In Guatemala, they also supported spiritual retreats for women leaders. Sandi enhanced her relationship with women in the context of their relationship with God and Jesus' teachings. Retreats were opportunities to rest and renew at the end of the year.
"We'd stay in a nice place, do Bible study, reflection, art and music," she said.
Brian worked with men. If women weren't respected and supported in their homes, how could they reach their potential in the larger community?
He used a program called "Men in the Mirror," based on Jesus' teachings and encouraging "Christ Centered Masculinity."
The workshops met resistance, but the work continues under the Rev. Mateo González, a native Guatemalan, who hopes to build on the program so men better understand how their views of masculinity developed and reconsider duties assigned along gender lines.
Brian believes the education and reflection changes how household chores are divided and increases respect for women. Men and women can work together to create a spirit of partnership in their marriage, have healthier relationships and reduce domestic violence, he said.
In Spokane, Sandi and Brian continue partnering with the women. With her connections to the Mam sewing project, they started a small business, Resilient Threads, supporting several cooperatives of women who weave, sew and do bead work. Funds from that also help support projects in Guatemala.
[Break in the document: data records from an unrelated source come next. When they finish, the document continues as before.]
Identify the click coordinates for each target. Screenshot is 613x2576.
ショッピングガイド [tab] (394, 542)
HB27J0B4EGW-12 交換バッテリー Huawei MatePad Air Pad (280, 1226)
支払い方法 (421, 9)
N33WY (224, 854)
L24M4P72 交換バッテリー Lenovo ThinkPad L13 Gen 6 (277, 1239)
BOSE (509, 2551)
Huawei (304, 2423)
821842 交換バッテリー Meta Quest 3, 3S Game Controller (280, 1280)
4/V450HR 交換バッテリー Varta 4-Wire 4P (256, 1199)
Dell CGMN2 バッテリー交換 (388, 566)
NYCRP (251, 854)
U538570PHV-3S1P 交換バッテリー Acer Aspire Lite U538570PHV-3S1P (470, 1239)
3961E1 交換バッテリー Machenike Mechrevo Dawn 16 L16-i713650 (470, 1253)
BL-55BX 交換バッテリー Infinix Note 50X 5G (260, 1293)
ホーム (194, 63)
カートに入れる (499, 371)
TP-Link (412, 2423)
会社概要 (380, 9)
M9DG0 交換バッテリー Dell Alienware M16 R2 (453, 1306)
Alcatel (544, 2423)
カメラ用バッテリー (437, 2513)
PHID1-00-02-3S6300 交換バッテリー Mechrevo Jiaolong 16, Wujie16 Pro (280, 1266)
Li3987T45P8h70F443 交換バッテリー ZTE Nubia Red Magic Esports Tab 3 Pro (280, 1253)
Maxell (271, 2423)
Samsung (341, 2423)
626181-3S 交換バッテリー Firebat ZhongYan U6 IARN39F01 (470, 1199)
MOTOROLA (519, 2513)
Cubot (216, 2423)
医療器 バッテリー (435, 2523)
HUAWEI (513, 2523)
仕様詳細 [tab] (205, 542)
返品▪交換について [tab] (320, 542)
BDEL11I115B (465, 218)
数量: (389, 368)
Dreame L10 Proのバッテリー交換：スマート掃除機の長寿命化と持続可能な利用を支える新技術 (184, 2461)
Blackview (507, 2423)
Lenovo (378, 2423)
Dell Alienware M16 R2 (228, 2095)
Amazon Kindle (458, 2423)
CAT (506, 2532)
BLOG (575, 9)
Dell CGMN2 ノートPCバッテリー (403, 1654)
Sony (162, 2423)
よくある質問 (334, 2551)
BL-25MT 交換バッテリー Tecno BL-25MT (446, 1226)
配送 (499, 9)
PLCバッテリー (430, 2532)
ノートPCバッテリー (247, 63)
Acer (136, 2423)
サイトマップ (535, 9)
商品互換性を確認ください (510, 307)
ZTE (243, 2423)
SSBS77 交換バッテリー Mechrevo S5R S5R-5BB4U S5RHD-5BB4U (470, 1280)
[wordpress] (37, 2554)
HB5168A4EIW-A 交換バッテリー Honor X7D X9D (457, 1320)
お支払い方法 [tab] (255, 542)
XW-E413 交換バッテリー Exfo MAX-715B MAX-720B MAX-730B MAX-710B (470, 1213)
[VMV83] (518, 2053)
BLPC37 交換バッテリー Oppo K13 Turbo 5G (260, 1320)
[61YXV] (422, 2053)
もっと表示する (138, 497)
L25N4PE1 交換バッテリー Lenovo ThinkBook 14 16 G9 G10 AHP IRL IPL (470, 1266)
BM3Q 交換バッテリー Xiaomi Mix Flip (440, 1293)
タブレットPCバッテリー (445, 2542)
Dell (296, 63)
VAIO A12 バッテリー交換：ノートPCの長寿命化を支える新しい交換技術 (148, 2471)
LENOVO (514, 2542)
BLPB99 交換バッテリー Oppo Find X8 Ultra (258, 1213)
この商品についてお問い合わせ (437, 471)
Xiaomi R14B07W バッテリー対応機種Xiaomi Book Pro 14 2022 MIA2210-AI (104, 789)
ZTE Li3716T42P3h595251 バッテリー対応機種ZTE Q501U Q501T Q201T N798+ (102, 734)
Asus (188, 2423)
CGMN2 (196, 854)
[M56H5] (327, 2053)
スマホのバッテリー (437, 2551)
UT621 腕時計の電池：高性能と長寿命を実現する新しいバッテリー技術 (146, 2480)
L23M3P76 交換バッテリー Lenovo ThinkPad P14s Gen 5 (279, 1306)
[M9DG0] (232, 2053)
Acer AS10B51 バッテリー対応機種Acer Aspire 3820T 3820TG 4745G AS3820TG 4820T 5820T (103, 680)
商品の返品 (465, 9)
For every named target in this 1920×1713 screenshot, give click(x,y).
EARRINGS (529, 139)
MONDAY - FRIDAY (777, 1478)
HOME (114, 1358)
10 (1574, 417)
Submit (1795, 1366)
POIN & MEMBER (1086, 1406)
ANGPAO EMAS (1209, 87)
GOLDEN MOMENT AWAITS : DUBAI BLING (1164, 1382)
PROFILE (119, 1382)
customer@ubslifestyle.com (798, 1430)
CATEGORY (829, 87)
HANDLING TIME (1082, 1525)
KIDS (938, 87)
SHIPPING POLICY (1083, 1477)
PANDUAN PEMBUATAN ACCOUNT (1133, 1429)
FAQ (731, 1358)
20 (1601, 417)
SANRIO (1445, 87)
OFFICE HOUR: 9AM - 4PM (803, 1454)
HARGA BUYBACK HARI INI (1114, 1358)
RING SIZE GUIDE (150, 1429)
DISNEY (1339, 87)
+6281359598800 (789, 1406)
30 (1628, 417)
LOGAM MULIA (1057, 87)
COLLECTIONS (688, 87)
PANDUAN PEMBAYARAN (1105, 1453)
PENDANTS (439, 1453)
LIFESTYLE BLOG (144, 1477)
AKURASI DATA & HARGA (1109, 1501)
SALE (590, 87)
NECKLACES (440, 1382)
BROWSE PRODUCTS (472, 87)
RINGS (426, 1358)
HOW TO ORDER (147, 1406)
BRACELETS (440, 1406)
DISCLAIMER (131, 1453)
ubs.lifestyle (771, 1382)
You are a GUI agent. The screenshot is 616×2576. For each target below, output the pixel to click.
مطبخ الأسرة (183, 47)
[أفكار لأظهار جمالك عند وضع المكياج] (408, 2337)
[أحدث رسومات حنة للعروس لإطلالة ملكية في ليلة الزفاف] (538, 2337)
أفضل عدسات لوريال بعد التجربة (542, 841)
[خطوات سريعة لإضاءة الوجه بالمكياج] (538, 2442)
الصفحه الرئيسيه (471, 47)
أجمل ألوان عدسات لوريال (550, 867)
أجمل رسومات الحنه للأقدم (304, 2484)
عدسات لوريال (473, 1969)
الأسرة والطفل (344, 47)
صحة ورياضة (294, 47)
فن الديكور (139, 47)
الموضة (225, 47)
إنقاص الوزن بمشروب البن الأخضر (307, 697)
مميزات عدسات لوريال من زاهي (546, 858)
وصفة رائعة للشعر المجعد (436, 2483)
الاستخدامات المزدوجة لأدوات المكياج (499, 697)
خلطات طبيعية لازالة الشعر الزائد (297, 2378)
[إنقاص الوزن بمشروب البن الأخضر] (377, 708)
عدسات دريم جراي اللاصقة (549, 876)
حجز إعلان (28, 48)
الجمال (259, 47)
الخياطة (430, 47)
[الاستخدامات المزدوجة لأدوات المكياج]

"We communicate almost every day. We miss the community and feel sad that what we have here is not possible for most in Guatemala," Sandi said. "We will continue our work here, bringing fair-trade items to sell at local fair-trade events and through churches.
Along with continuing to support the Men in the Mirror program there, they want to work on immigration and welcoming refugees here.
"Because Guatemalan culture is indigenous, life is simple, measured in connections rather than things. Women keep their culture and traditions alive," Brian said. "Guatemalan women have kept their language, even though that means they experience challenges and discrimination."
"Their hospitality is genuine," said Sandi. "We were inspired in Guatemala to realize that what is important in life is family, a roof over your head and food. Rich relationships are the greatest value."
Debbie DuPey, who owns Corazon Journeys, a social-justice travel enterprise, has traveled and volunteered many times with Sandi in Guatemala, to conduct domestic violence workshops.